The kit they carry is not. As soon as Ministers were briefed on sensors and weapons, on inter-operability, on scale economies, cost of ownership...they could/should have bought P-3.

But C-130-sized transports are ditto likewise. And Main Battle Tanks. And...and...

So Euro-Ministers tried hard on all those things and more to collaborate. Only Tornado, Typhoon and some GW came out smelling of roses. Speak not of A400M, of TRIGAT, of...

Be glad you are not a Public Procurement Minister. Hiding to nothing, damned if you do, damned if you don't.
 
The Nimrod was based on the RAF requirements which it argued P3 and Atlantque did not meet. It would probably have liked a VC 10 based system but the Comet airframes were available and HS having just lost P1154 and AW681needed the work. BAC had still got Concord after TSR2.
Fast forward to the present day and it still insisted on a jet, hence the Boeing.
 
Jet was not core to 9/2/65 selection of an MR Comet 4: Ministers made it clear to industry that a UK-solo MR would be bought, P-3/Atlantic simply disbarred, if a real fixed price was bid.
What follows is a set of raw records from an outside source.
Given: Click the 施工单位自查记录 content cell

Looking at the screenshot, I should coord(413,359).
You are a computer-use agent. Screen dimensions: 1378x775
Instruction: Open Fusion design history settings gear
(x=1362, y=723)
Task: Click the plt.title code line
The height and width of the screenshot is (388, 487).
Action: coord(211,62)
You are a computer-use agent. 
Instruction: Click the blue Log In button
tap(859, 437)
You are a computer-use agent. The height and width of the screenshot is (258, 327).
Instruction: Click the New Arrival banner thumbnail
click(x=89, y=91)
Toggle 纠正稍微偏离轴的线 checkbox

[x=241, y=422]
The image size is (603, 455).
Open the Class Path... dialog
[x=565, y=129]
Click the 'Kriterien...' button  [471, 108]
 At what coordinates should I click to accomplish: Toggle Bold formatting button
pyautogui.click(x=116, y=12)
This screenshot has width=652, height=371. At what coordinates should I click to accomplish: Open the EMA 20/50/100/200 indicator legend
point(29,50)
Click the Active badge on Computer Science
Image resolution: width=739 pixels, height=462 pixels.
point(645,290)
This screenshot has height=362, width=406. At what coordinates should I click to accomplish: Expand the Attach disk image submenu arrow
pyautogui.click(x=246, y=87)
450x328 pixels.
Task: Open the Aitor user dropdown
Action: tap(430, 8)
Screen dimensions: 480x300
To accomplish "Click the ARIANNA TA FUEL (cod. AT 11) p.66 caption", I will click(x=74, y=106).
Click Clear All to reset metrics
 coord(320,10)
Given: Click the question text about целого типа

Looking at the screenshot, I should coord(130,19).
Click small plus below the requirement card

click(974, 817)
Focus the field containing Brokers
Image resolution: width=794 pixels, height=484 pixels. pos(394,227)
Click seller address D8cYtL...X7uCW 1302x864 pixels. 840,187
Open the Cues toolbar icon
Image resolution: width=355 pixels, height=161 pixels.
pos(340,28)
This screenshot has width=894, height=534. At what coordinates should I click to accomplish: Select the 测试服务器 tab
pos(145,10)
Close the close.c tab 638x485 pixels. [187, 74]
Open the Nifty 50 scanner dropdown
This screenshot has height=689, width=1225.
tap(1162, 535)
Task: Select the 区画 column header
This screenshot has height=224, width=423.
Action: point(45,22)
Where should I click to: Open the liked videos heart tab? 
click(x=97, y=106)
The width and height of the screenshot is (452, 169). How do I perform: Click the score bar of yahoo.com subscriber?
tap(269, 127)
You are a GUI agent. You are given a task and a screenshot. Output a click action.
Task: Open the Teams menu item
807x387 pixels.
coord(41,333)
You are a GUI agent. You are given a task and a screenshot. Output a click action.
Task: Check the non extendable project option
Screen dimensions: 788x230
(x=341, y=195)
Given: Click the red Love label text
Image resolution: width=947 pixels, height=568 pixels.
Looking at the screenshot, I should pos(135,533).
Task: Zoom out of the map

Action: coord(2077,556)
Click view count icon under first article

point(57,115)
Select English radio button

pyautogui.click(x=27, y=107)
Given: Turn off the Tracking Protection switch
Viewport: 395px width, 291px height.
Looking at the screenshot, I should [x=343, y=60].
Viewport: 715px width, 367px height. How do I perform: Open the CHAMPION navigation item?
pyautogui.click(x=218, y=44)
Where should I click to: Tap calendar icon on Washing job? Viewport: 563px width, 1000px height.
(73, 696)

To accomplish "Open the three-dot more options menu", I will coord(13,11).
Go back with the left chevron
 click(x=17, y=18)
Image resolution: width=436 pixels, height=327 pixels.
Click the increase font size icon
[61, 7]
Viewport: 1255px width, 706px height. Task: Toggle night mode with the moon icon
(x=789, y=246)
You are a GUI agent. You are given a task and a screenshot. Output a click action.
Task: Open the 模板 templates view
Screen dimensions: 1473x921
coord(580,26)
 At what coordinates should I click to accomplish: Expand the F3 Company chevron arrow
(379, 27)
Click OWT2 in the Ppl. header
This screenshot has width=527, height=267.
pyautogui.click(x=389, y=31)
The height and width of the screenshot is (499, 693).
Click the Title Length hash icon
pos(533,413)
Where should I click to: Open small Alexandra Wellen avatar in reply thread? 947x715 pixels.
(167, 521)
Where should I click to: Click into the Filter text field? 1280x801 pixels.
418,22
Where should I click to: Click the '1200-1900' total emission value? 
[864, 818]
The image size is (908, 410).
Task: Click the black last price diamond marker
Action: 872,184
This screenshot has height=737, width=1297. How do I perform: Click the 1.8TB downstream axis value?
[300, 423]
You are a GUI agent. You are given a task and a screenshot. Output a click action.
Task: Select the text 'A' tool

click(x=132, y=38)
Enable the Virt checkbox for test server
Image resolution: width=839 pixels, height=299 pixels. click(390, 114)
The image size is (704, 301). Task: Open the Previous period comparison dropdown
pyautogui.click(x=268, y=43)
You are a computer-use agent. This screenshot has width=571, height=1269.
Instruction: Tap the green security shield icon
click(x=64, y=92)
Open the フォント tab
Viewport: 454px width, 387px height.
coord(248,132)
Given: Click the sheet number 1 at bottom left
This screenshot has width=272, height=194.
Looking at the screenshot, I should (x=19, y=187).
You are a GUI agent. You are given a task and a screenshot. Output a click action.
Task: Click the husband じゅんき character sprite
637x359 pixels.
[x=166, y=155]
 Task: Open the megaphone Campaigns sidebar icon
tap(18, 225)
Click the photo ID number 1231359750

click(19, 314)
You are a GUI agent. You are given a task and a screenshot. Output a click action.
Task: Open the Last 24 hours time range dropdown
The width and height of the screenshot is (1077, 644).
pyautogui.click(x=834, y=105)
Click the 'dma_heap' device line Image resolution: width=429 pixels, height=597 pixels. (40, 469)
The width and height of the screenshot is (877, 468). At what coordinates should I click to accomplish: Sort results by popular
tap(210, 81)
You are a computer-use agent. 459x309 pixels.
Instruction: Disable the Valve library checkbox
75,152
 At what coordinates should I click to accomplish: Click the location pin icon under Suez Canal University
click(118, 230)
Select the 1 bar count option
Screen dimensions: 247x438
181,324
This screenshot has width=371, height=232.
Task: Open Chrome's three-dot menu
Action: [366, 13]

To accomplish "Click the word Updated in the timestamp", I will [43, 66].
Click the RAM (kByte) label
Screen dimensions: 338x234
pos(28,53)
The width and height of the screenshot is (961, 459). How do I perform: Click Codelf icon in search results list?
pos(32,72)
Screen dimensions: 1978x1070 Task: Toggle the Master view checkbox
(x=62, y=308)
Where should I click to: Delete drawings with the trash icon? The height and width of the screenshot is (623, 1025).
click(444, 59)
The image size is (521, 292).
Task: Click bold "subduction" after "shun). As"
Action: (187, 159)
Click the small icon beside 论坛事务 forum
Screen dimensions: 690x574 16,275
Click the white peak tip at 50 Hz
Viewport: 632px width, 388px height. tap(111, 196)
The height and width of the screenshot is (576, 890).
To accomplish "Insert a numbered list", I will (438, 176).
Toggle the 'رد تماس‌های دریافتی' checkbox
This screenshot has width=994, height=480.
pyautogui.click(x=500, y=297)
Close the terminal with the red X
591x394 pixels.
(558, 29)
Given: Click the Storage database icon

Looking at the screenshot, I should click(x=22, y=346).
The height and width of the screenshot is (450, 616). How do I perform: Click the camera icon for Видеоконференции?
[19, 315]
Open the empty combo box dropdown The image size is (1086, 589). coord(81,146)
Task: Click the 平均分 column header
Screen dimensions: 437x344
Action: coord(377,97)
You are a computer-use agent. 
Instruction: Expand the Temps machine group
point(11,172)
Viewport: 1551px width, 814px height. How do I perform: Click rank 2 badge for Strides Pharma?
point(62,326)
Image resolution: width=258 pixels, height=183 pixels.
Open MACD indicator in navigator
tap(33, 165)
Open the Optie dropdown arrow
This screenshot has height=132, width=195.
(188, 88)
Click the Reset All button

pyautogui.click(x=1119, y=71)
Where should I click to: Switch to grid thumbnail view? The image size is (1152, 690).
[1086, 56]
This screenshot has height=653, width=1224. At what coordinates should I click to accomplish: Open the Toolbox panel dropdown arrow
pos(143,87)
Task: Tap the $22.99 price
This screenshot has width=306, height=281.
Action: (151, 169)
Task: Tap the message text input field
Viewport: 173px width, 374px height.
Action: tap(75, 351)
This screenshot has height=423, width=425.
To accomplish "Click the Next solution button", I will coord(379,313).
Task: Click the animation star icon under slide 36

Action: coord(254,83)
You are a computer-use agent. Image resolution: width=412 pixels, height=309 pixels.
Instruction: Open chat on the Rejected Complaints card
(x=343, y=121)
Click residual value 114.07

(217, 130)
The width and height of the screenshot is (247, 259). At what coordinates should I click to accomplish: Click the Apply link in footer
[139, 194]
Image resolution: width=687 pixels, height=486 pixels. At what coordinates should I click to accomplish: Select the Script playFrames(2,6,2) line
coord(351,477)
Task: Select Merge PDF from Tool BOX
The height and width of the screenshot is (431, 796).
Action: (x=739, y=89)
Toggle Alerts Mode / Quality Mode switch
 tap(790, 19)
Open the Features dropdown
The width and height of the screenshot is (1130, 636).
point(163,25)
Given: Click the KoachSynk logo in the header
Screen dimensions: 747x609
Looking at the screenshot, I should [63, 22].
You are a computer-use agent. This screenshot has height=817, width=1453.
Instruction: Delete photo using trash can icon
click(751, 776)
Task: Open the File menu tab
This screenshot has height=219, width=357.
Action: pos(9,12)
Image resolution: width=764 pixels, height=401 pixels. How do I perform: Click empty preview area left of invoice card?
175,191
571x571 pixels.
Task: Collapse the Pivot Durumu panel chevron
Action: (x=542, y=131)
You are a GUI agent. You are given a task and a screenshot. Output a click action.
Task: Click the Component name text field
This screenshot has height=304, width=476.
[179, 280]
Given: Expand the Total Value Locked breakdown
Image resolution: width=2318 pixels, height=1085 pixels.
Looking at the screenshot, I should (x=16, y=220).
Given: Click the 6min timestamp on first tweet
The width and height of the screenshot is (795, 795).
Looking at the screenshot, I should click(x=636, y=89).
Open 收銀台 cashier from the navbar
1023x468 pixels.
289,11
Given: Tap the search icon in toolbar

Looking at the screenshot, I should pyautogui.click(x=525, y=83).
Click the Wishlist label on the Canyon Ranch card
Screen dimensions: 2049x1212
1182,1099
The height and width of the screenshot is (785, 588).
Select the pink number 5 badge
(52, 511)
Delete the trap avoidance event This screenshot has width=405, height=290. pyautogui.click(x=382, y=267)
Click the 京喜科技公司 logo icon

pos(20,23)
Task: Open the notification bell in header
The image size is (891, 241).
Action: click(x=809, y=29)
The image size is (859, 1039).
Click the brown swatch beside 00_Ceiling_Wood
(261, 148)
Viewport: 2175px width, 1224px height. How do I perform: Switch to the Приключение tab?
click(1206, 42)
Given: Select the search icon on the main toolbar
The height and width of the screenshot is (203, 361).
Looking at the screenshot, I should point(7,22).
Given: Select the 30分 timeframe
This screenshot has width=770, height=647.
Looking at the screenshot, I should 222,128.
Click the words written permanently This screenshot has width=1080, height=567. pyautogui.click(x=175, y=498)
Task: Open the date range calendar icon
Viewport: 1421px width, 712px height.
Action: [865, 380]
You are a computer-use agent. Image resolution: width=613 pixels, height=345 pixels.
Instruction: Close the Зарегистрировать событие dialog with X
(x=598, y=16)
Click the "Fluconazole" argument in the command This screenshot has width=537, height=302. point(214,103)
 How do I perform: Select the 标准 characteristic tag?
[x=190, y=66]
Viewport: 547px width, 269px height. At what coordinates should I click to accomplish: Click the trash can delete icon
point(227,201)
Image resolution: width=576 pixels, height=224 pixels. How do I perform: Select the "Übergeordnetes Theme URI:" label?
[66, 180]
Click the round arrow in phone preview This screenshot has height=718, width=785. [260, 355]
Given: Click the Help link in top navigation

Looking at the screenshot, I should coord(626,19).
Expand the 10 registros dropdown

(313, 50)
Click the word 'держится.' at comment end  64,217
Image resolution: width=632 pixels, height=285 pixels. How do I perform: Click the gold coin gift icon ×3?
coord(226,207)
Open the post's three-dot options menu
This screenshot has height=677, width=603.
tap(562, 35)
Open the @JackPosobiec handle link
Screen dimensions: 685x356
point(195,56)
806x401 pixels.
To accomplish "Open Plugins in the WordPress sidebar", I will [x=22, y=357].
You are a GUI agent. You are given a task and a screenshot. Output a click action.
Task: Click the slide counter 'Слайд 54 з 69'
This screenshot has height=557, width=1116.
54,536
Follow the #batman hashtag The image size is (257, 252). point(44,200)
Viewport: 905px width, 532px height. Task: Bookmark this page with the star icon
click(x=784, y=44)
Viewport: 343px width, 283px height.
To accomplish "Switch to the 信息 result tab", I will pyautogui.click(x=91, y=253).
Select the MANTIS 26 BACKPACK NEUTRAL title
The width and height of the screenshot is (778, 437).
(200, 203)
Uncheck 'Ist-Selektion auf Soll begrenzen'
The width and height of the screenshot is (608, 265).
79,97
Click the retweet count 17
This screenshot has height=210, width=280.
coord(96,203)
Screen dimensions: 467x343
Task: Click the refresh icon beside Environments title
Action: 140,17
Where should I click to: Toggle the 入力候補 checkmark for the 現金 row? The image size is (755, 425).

CJG/Nimrod's Genesis gives us various C-130s/Vanguards/Britannias. Roy Jenkins, MoA, had secured access in Long Term Costings to the 1965-75 money liberated by the 10 year dwell before payments for the $ package (offered inc P-3C). Bids must fit into that slot, no later yelping for more. No constraint was to interfere with this money issue - so alms for Shorts would be nice, but not if that impacted price/time. RR, Spey variant, agreed with HSAL (Comet MR) to take a punt on a package fixed price. No other scheme was so offered, by RR, HSAL, or BAC. Basta! Fixed price contract 19/1/66, R&D+2 prototypes+38 Nimrod MR.1.

Jet was very core to 12/96 £2.2Bn. for BAe. to fit a GEC-Marconi suite in 21x(ex-MR2) Nimrod as MRA4. LORAL/Marshalls retread P-3A/B, v. new P-7 (Prime Contractor: GEC-Marconi) (and an Atlantique 2.5). The logic was accepted by Ministers that 21 retread Nimrods could be extracted from the existing fleet, such a happy fit with the fact that only with jet-fast transit to patrol station could "only" 21 provide Continuous Cover of the Gap, 1 a/c forward way up North, 1 closer to Kinloss, 24/7. The higher inventory of any turboprop platform would create higher long term cost of ownership: in 1996 people were learning to spell Integrated Logistics Management - Nimrod Majors at Kinloss had been civilianised 1/6/95 to FR SERCO: Long Term Partnership Agreements, Contracts for Availability were being brewed up by the Consultants.

Maybe that point of jet transit later influenced deletion of P-7 Super-Orion, insertion of P-8 for USN.